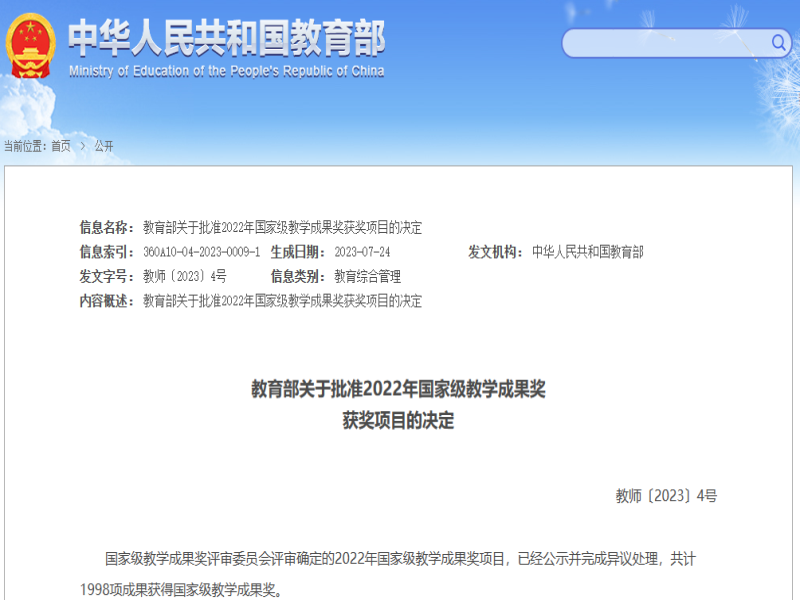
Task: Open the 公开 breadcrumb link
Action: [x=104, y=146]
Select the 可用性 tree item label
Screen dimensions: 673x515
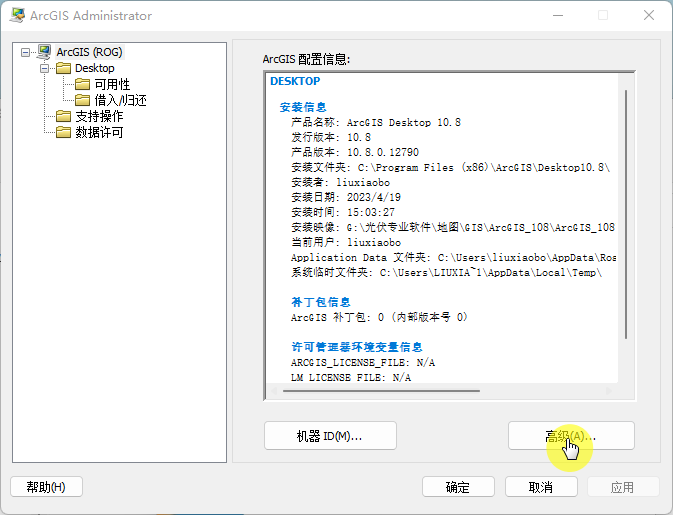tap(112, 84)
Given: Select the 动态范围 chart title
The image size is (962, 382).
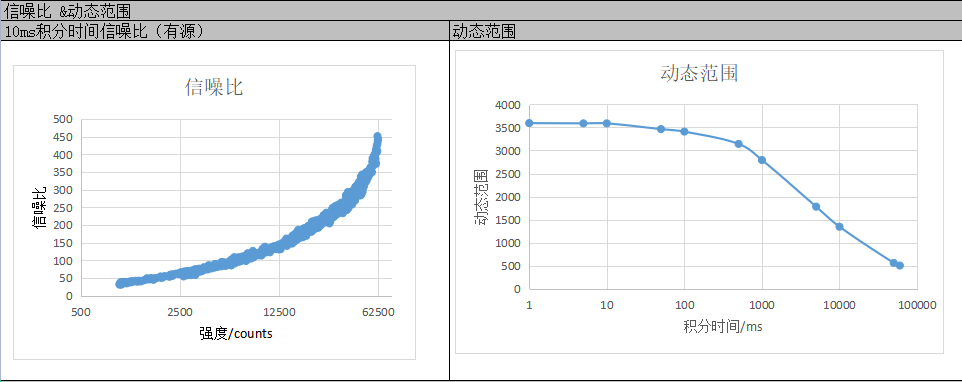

______

• [Problem details]
In the listing, find all lines with the string "Select" and copy them.

• [Written response]
Select the 可用性 tree item label
Given: Select the 动态范围 chart title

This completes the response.